Au cœur de son intervention, une question simple mais lourde d’enjeux : faut-il donner une chance à l’accord de Bougival, ou prendre le risque de laisser s’installer une nouvelle impasse politique ? Car en l’état, le texte reste contesté, notamment par le FLNKS, et son adoption apparaît loin d’être acquise.
Pour la ministre, l’alternative est claire : sans cadre politique stabilisé, aucune relance n’est possible. Elle a mis en garde contre une attente qui « use » le territoire et ne règle rien. « Le temps ne répare rien », a-t-elle insisté, soulignant qu’il nourrit les incertitudes, fragilise l’économie et éloigne encore davantage les positions.
Ce socle reste pourtant fragile. Entre projet de nouvel État, double nationalité et transferts possibles de compétences, le texte continue de susciter des interrogations, y compris au sein de la représentation nationale. Des équilibres encore théoriques, qui devront être précisés dans la future loi organique.

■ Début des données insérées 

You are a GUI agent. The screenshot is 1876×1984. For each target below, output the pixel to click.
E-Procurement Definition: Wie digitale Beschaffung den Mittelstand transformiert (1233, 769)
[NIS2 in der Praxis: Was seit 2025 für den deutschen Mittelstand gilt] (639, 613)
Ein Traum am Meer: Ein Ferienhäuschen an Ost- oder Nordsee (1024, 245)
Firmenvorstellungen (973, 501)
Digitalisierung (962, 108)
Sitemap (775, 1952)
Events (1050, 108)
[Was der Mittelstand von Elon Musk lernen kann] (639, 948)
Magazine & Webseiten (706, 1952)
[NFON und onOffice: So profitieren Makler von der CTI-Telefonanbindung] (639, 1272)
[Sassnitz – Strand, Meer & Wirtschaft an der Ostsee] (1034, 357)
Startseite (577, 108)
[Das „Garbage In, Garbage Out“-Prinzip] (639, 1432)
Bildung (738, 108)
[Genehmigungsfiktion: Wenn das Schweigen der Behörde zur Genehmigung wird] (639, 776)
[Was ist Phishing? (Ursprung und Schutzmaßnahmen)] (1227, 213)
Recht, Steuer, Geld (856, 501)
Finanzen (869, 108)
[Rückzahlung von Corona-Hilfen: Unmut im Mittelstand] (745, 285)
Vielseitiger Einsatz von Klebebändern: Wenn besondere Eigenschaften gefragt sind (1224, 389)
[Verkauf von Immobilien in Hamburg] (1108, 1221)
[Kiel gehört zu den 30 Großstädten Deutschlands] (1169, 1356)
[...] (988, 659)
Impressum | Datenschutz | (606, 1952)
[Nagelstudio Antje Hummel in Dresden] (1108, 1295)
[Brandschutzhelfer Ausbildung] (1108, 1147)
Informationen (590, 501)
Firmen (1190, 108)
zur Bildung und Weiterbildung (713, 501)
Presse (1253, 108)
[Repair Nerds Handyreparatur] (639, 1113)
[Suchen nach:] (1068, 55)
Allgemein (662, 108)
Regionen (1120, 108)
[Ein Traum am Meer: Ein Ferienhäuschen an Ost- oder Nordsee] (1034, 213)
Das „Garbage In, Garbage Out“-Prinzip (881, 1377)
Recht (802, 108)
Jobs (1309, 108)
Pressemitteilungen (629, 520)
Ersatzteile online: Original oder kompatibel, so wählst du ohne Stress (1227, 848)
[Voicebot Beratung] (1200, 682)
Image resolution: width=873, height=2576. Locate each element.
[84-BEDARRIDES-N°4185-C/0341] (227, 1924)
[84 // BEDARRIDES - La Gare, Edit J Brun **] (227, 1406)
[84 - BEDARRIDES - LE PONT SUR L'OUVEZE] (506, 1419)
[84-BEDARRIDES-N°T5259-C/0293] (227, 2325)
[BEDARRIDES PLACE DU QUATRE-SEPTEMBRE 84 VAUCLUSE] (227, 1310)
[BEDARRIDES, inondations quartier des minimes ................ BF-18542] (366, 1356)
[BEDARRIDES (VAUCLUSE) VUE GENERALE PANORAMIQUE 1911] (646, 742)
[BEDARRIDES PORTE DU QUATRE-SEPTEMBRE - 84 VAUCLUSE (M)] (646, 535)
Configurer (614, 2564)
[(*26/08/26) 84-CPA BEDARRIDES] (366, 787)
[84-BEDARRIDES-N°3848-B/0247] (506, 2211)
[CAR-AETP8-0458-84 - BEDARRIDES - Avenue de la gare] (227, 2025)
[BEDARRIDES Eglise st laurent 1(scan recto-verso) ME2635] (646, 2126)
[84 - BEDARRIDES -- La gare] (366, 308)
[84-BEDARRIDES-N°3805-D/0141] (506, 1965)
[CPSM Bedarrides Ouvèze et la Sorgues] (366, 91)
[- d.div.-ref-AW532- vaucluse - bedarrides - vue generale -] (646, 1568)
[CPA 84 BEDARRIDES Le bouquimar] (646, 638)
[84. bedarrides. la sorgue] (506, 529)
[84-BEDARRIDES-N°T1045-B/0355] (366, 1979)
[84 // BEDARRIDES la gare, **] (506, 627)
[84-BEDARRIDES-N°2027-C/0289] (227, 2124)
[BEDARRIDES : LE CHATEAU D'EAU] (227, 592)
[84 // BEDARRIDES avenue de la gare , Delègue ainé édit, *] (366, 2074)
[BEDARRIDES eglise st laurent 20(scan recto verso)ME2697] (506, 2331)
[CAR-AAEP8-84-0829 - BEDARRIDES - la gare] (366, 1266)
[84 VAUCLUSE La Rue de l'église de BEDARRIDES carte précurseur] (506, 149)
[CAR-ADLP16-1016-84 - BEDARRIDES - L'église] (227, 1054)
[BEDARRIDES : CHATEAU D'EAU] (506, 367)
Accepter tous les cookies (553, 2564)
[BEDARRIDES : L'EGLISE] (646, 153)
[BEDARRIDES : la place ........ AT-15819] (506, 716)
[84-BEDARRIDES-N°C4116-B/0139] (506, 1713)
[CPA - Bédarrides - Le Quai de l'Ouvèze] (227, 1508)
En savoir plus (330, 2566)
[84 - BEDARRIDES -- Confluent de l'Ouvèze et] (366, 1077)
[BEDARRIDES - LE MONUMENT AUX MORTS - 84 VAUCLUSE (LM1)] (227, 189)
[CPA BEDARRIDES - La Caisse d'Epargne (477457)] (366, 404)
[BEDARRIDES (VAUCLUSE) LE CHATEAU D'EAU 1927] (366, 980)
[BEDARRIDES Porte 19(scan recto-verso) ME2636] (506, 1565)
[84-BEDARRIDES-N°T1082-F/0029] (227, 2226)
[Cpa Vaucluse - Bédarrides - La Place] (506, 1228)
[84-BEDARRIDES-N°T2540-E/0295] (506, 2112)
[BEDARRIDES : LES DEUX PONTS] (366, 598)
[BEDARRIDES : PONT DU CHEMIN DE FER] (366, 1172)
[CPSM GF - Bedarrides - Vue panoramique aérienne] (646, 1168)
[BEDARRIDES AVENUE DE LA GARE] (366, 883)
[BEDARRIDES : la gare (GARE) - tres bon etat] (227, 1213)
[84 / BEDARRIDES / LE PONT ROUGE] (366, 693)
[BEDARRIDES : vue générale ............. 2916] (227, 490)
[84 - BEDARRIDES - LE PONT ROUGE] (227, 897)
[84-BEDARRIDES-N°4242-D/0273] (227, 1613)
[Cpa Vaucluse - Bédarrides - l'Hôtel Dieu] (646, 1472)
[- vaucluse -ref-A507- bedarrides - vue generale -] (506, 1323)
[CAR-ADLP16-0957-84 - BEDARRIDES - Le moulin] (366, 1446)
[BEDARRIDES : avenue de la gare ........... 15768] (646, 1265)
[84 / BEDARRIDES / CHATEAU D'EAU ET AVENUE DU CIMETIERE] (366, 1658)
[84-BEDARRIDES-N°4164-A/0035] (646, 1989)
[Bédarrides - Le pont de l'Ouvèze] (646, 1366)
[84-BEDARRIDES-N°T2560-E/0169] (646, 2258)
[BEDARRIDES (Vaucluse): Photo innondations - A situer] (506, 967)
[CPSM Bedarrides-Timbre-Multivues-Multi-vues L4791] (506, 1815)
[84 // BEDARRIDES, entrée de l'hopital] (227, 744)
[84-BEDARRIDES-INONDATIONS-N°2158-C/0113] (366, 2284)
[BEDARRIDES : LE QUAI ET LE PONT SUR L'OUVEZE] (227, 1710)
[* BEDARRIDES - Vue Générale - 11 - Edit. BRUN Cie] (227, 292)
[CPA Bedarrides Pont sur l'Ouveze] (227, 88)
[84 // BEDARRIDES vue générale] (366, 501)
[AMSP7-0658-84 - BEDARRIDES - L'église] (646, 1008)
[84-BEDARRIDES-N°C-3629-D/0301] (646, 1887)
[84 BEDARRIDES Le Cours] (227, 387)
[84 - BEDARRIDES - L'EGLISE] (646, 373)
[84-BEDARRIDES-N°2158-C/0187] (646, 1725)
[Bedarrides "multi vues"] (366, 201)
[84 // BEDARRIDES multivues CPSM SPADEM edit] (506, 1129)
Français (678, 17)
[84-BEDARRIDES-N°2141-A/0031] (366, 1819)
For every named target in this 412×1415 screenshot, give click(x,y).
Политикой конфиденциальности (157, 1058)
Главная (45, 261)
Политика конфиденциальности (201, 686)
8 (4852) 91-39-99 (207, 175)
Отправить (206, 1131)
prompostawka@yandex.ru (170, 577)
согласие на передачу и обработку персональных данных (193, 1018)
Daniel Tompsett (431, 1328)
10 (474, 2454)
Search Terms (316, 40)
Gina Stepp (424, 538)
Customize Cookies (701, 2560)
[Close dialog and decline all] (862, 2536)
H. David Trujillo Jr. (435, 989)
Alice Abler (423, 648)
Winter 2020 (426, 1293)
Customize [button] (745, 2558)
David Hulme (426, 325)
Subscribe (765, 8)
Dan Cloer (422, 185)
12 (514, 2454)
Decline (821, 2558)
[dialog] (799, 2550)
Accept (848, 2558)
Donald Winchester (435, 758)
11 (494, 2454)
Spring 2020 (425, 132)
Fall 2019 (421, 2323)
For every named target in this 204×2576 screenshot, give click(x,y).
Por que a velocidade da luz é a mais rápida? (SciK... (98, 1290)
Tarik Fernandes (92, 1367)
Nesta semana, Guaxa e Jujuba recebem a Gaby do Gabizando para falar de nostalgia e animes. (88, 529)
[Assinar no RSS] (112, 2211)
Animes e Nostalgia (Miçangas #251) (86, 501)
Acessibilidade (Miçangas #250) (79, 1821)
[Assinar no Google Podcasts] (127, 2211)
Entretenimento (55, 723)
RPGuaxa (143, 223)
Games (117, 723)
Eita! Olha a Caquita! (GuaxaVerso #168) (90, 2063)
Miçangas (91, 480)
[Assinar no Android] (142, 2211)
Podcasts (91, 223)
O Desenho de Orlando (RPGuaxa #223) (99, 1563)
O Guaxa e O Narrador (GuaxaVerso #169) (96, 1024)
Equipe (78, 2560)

Autre point de tension : le report des élections provinciales. En cas d’adoption, elles seraient repoussées à décembre. Un choix assumé par le gouvernement, qui y voit une nécessité pour éviter un scrutin organisé dans un cadre institutionnel incertain — mais qui alimente les critiques sur un nouveau décalage du calendrier démocratique.
La question des compétences, notamment fiscales, cristallise également les inquiétudes. Certains redoutent une montée en puissance des provinces au détriment de l’unité du territoire. Là encore, Naïma Moutchou tente de rassurer : les transferts seraient encadrés, progressifs et accompagnés de mécanismes de solidarité.
Reste désormais la loi organique, en cours de concertation, qui devra traduire concrètement les équilibres de l’accord. Une étape décisive, tant sur le plan juridique que politique, pour donner de la crédibilité à l’ensemble du dispositif.
En filigrane, le message du gouvernement est limpide : ne pas avancer, c’est prendre le risque de replonger dans l’incertitude. Les travaux en commission doivent s’achever le 26 mars, avant un passage en séance le 31 mars qui s’annonce déterminant pour l’avenir institutionnel du territoire.